(Provided entries)

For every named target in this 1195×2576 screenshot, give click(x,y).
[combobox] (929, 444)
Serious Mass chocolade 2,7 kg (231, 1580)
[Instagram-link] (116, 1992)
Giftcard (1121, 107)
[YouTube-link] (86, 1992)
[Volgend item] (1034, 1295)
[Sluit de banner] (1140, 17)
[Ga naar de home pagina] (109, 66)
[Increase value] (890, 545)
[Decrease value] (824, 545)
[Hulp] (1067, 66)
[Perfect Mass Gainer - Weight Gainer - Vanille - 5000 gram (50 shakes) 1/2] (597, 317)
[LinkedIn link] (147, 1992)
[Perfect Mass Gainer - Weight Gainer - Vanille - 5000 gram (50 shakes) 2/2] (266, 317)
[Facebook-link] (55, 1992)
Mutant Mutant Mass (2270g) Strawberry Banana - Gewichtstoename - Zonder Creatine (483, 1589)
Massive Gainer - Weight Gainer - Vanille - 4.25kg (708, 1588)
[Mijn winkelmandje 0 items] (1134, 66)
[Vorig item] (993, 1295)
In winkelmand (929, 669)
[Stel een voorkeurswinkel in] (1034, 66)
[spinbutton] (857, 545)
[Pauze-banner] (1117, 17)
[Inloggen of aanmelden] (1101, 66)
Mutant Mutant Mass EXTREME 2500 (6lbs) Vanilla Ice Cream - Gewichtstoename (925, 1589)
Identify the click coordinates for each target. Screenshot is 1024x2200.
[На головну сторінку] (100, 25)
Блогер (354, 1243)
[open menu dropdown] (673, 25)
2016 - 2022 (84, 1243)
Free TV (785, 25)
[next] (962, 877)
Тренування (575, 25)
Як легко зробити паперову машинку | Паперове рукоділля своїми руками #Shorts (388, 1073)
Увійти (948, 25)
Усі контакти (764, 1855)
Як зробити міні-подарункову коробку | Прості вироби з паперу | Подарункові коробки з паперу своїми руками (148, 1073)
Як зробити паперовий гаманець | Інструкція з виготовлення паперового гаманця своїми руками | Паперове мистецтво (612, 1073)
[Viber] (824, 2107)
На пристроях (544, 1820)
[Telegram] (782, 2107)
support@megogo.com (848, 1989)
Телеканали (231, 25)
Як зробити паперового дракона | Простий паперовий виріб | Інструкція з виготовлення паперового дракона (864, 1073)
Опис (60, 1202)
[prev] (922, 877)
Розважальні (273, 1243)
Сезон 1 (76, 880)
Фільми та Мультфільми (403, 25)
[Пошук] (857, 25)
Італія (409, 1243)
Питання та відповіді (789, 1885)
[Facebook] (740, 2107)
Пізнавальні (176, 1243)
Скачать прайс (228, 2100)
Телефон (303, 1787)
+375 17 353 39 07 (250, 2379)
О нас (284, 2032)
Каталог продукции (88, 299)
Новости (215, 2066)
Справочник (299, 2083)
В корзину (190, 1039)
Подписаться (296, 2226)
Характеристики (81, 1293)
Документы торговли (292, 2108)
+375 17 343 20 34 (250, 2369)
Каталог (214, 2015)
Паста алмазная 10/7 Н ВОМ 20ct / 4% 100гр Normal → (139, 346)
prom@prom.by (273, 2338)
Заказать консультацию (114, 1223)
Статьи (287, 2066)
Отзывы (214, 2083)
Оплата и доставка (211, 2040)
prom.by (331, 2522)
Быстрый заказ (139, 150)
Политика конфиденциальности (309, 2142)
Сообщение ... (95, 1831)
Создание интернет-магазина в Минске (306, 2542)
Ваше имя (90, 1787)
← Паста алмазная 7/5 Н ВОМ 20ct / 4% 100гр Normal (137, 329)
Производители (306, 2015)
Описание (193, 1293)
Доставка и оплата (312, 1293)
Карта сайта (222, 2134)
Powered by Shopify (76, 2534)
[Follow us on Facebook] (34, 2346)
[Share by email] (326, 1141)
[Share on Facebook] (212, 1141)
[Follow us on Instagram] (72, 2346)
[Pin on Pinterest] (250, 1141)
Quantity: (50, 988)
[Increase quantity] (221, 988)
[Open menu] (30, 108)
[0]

(End Provided entries)

### Task
Each entry above needs to be retyped exactly as it appears.

### Exercise answer
For every named target in this 1195×2576 screenshot, give click(x,y).
[combobox] (929, 444)
Serious Mass chocolade 2,7 kg (231, 1580)
[Instagram-link] (116, 1992)
Giftcard (1121, 107)
[YouTube-link] (86, 1992)
[Volgend item] (1034, 1295)
[Sluit de banner] (1140, 17)
[Ga naar de home pagina] (109, 66)
[Increase value] (890, 545)
[Decrease value] (824, 545)
[Hulp] (1067, 66)
[Perfect Mass Gainer - Weight Gainer - Vanille - 5000 gram (50 shakes) 1/2] (597, 317)
[LinkedIn link] (147, 1992)
[Perfect Mass Gainer - Weight Gainer - Vanille - 5000 gram (50 shakes) 2/2] (266, 317)
[Facebook-link] (55, 1992)
Mutant Mutant Mass (2270g) Strawberry Banana - Gewichtstoename - Zonder Creatine (483, 1589)
Massive Gainer - Weight Gainer - Vanille - 4.25kg (708, 1588)
[Mijn winkelmandje 0 items] (1134, 66)
[Vorig item] (993, 1295)
In winkelmand (929, 669)
[Stel een voorkeurswinkel in] (1034, 66)
[spinbutton] (857, 545)
[Pauze-banner] (1117, 17)
[Inloggen of aanmelden] (1101, 66)
Mutant Mutant Mass EXTREME 2500 (6lbs) Vanilla Ice Cream - Gewichtstoename (925, 1589)
Identify the click coordinates for each target. Screenshot is 1024x2200.
[На головну сторінку] (100, 25)
Блогер (354, 1243)
[open menu dropdown] (673, 25)
2016 - 2022 (84, 1243)
Free TV (785, 25)
[next] (962, 877)
Тренування (575, 25)
Як легко зробити паперову машинку | Паперове рукоділля своїми руками #Shorts (388, 1073)
Увійти (948, 25)
Усі контакти (764, 1855)
Як зробити міні-подарункову коробку | Прості вироби з паперу | Подарункові коробки з паперу своїми руками (148, 1073)
Як зробити паперовий гаманець | Інструкція з виготовлення паперового гаманця своїми руками | Паперове мистецтво (612, 1073)
[Viber] (824, 2107)
На пристроях (544, 1820)
[Telegram] (782, 2107)
support@megogo.com (848, 1989)
Телеканали (231, 25)
Як зробити паперового дракона | Простий паперовий виріб | Інструкція з виготовлення паперового дракона (864, 1073)
Опис (60, 1202)
[prev] (922, 877)
Розважальні (273, 1243)
Сезон 1 (76, 880)
Фільми та Мультфільми (403, 25)
[Пошук] (857, 25)
Італія (409, 1243)
Питання та відповіді (789, 1885)
[Facebook] (740, 2107)
Пізнавальні (176, 1243)
Скачать прайс (228, 2100)
Телефон (303, 1787)
+375 17 353 39 07 (250, 2379)
О нас (284, 2032)
Каталог продукции (88, 299)
Новости (215, 2066)
Справочник (299, 2083)
В корзину (190, 1039)
Подписаться (296, 2226)
Характеристики (81, 1293)
Документы торговли (292, 2108)
+375 17 343 20 34 (250, 2369)
Каталог (214, 2015)
Паста алмазная 10/7 Н ВОМ 20ct / 4% 100гр Normal → (139, 346)
prom@prom.by (273, 2338)
Заказать консультацию (114, 1223)
Статьи (287, 2066)
Отзывы (214, 2083)
Оплата и доставка (211, 2040)
prom.by (331, 2522)
Быстрый заказ (139, 150)
Политика конфиденциальности (309, 2142)
Сообщение ... (95, 1831)
Создание интернет-магазина в Минске (306, 2542)
Ваше имя (90, 1787)
← Паста алмазная 7/5 Н ВОМ 20ct / 4% 100гр Normal (137, 329)
Производители (306, 2015)
Описание (193, 1293)
Доставка и оплата (312, 1293)
Карта сайта (222, 2134)
Powered by Shopify (76, 2534)
[Follow us on Facebook] (34, 2346)
[Share by email] (326, 1141)
[Share on Facebook] (212, 1141)
[Follow us on Instagram] (72, 2346)
[Pin on Pinterest] (250, 1141)
Quantity: (50, 988)
[Increase quantity] (221, 988)
[Open menu] (30, 108)
[0]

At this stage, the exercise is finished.